New York City Mayor Michael Bloomberg said on Thursday that he supports a proposal by former OMB Chair Peter Orszag to extend the Bush tax cuts across the board for two years and then let them all expire.
But when asked to expand upon his position, he declined to provide further explanation and mocked the idea that follow-up questions were necessary.
Speaking at The Atlantic's Washington Ideas Forum, Bloomberg acknowledged that he was philosophically torn over what to do about the tax cuts. Bowing to the realities of a poor economy, he said that current rates should be kept in place "for everyone for, lets say, two years and see what happens."
"I would be worried a little bit about the economics of stopping any growth," he added. "The economy is so fragile you don't want to do that. I'm not a fan of increasing the size of the deficit, which it clearly would do. But all things considered, I would extend the tax cuts for two years."

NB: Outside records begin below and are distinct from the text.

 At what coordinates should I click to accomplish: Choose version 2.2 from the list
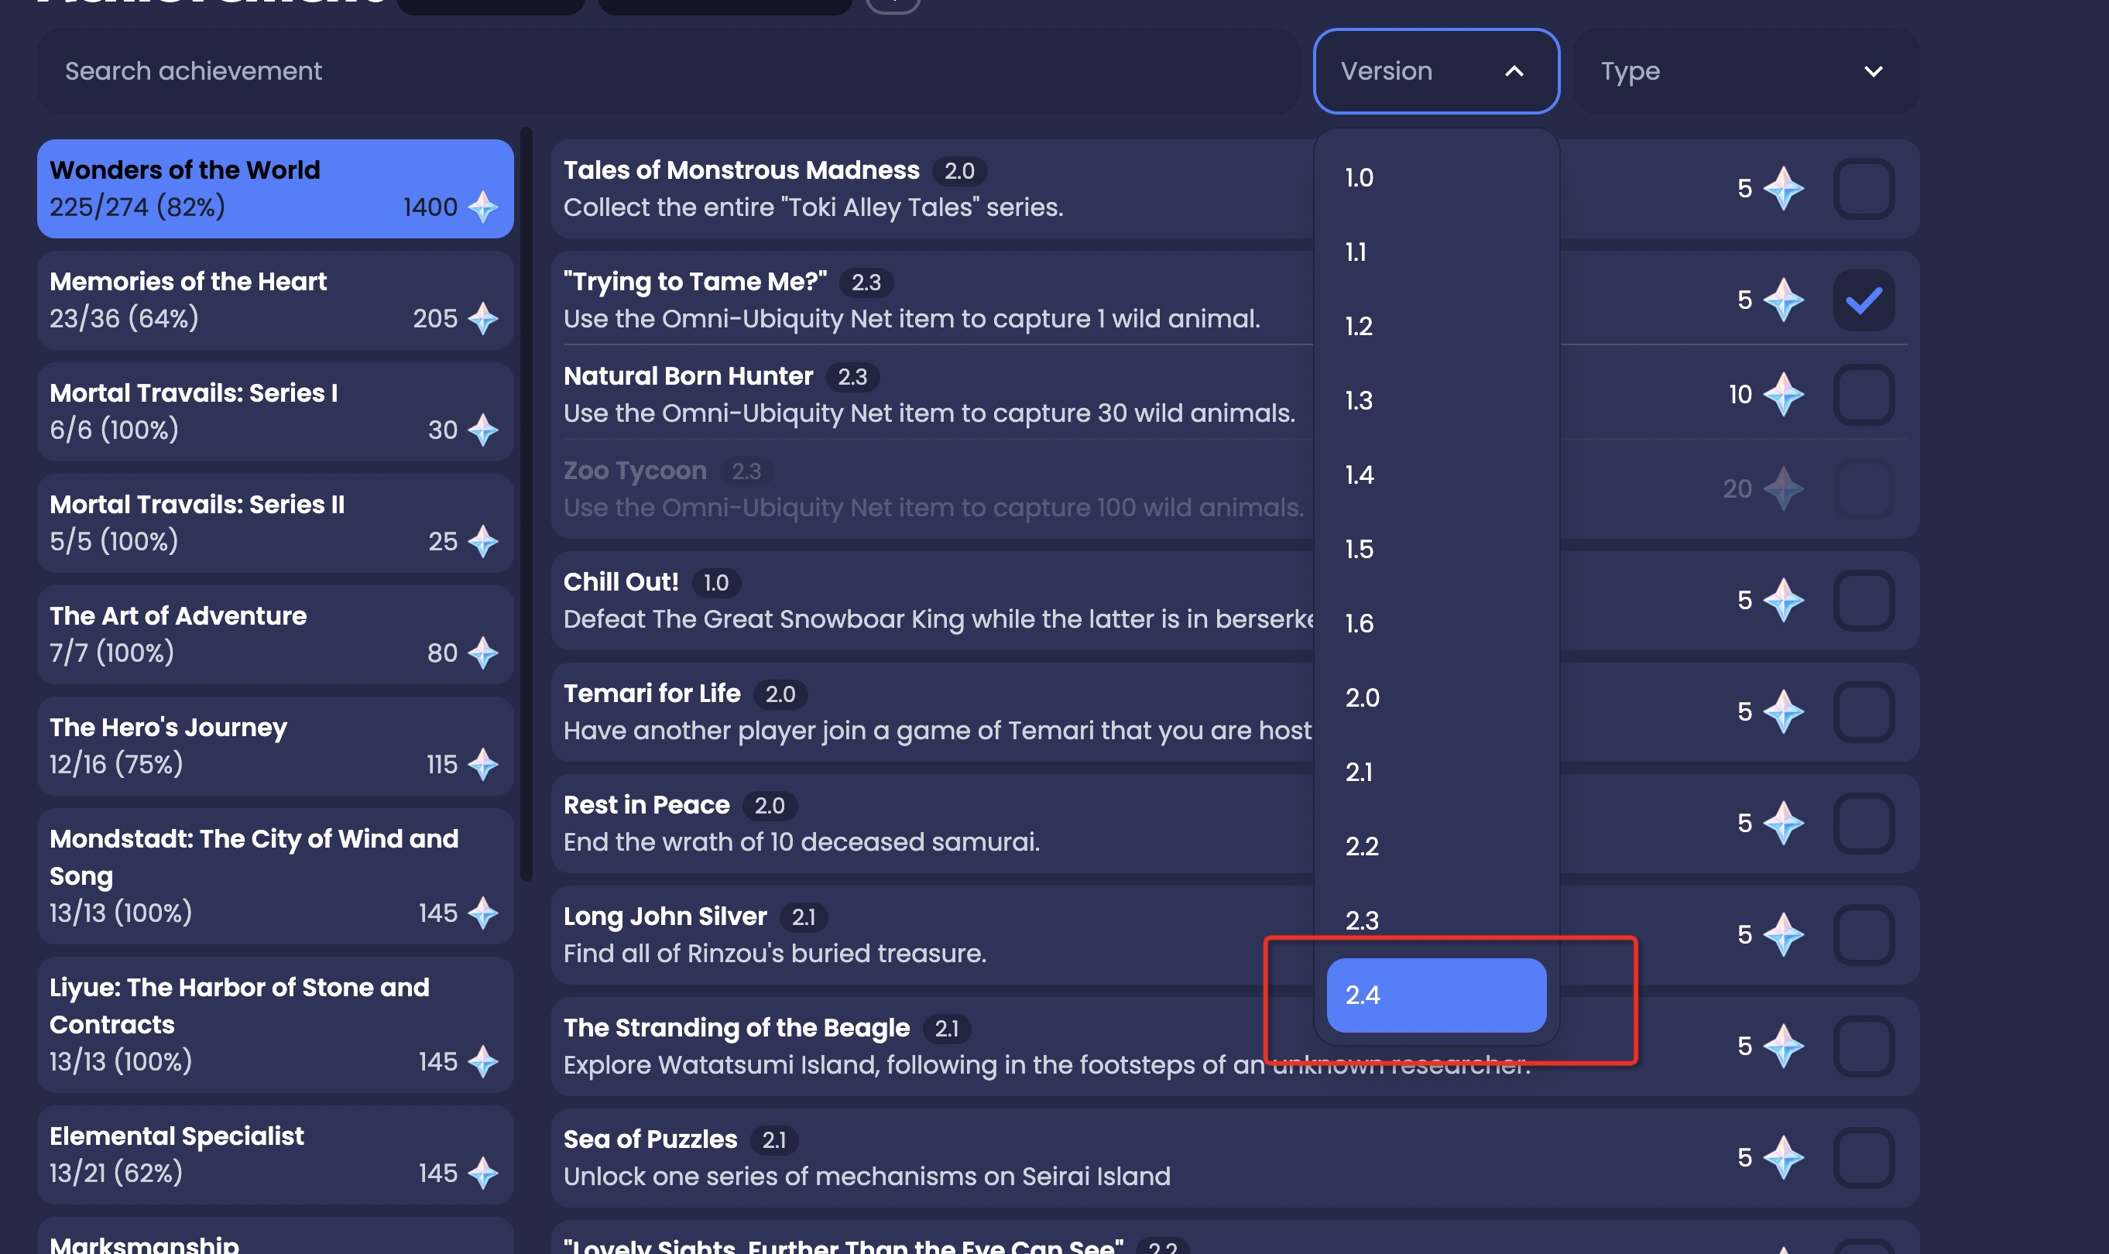(1435, 846)
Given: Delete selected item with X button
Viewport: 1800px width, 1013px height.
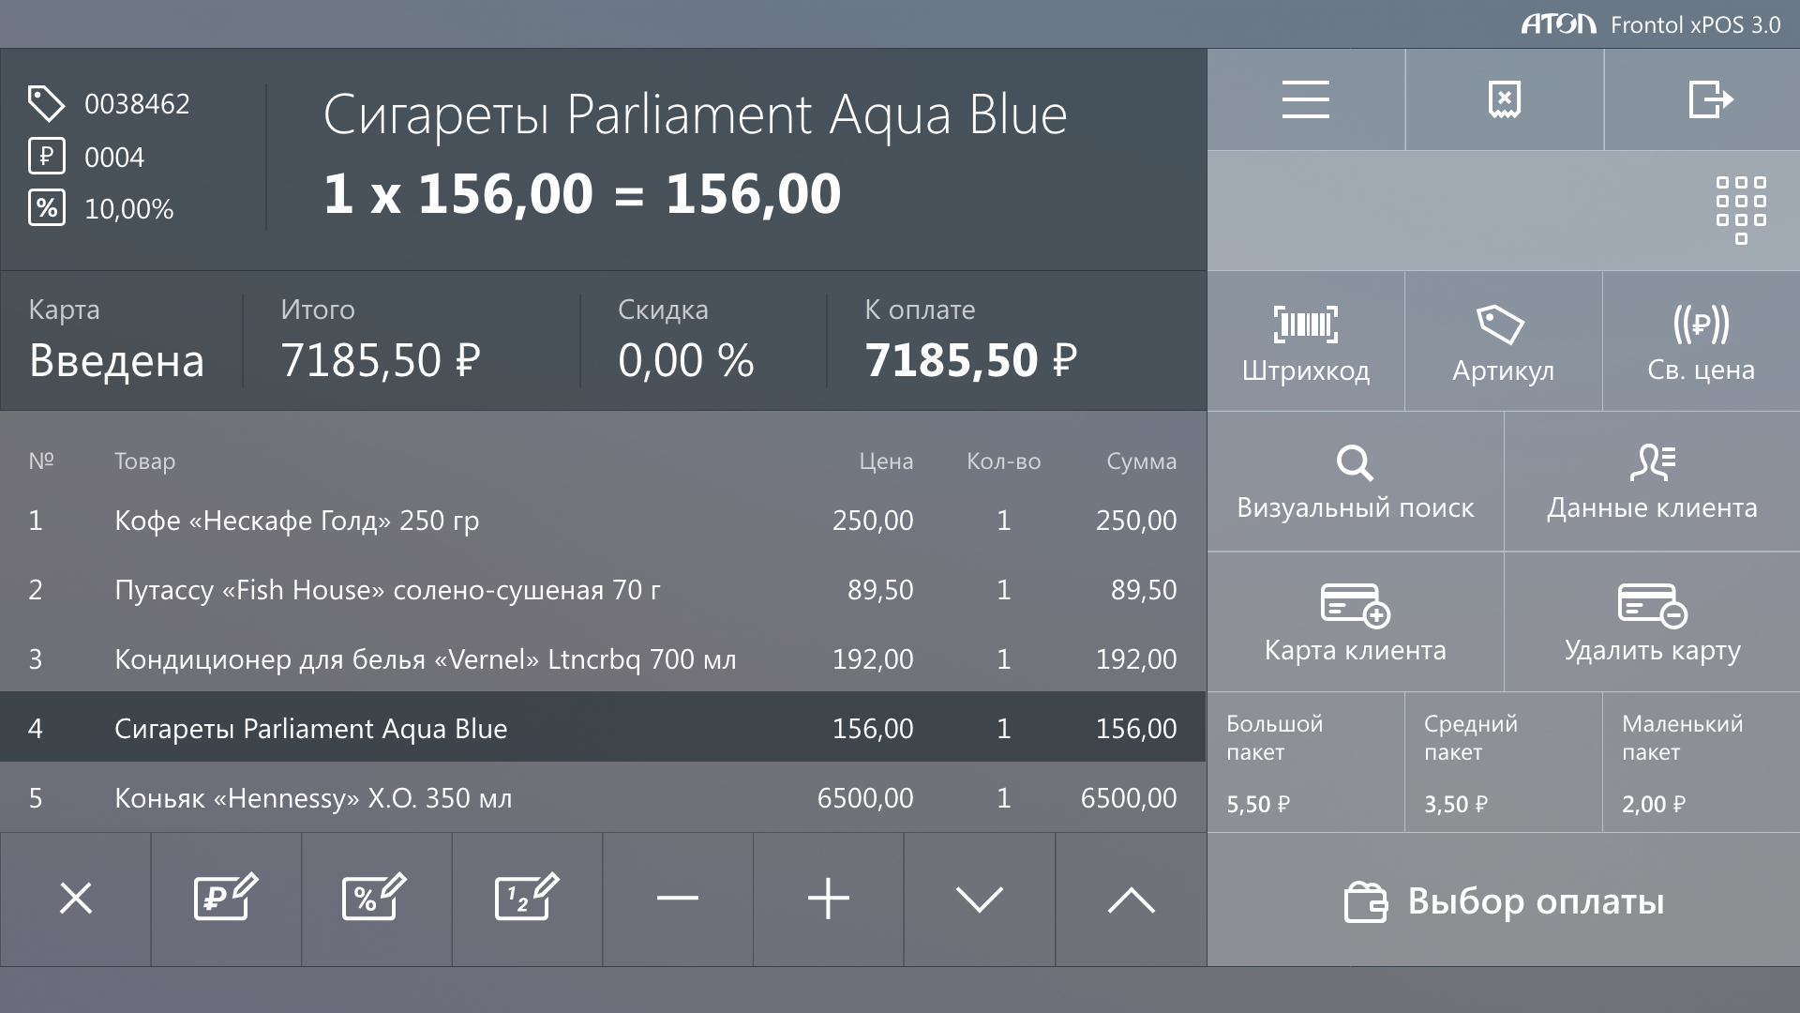Looking at the screenshot, I should (76, 899).
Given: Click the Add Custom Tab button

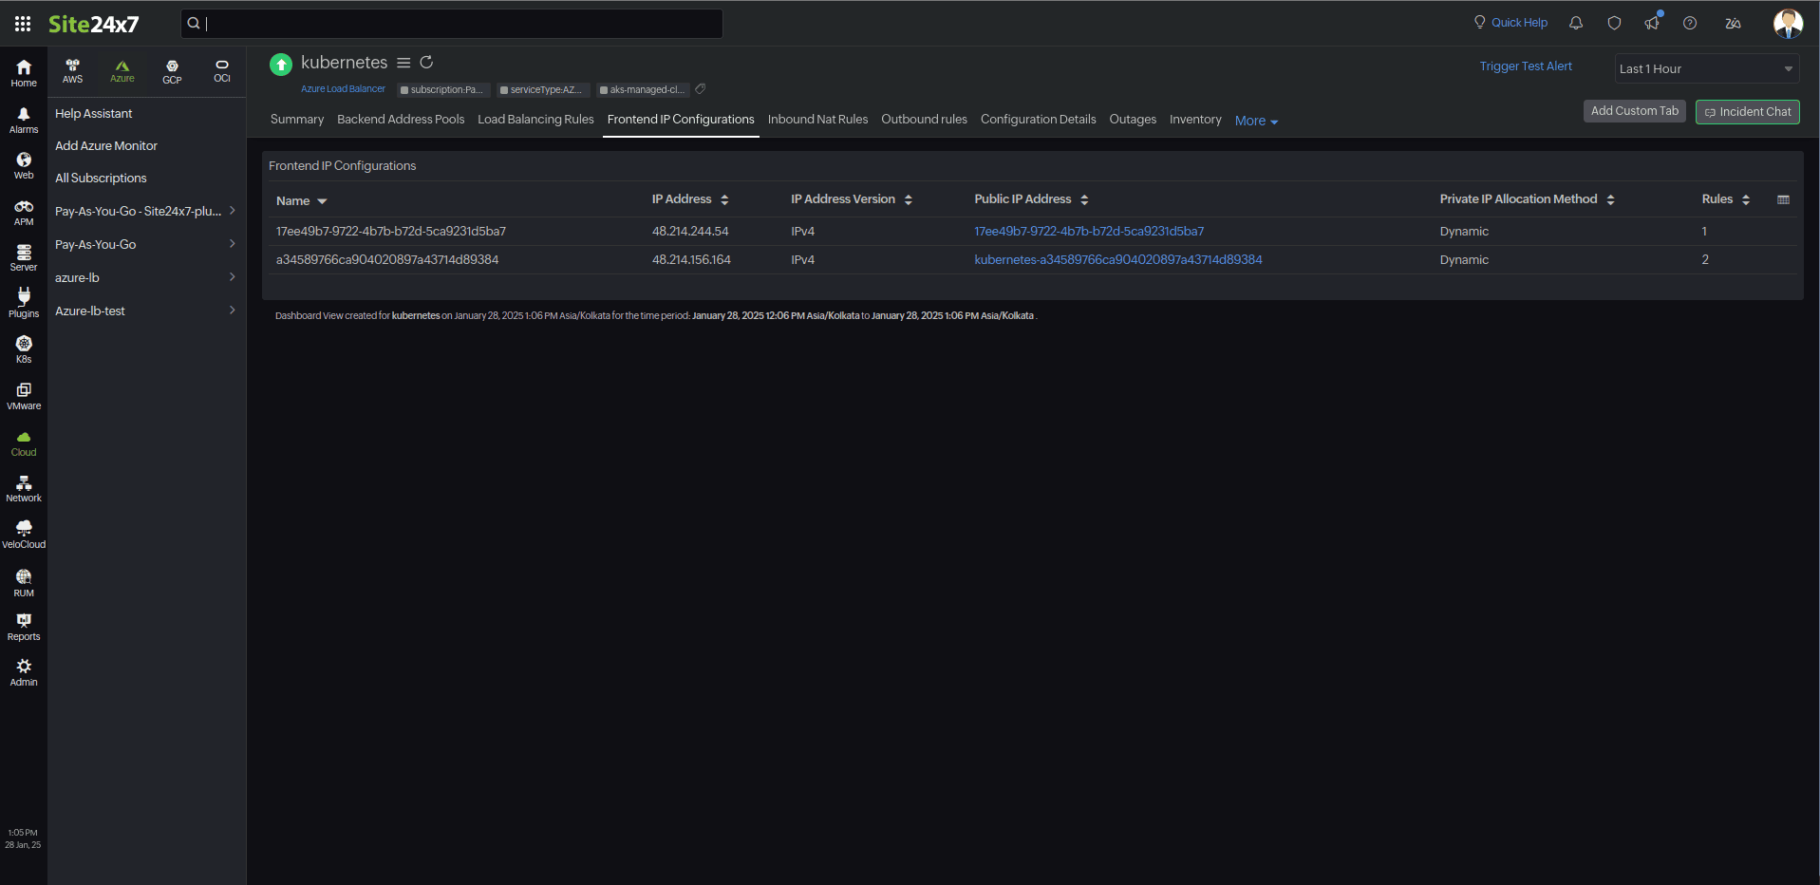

The mayor finished by saying he thought Orszag "had it right" when he wrote that the cuts should be extended for two years and then ended altogether
Orszag's approach to the tax cut argument generated a host of debate after it initially appeared in the pages of the New York Times -- both because it cut against the Obama administration's approach and was disputed as economically ineffective. But when the Huffington Post approached Bloomberg after the fact to see if he'd expand on his thinking, he refused to do so.
"Talk to Jason," he said, pointing to his spokesperson. "I was very clear about my position."
"Ask Mr. Orszag about it," he added "I'm not going to repeat myself. I just said it."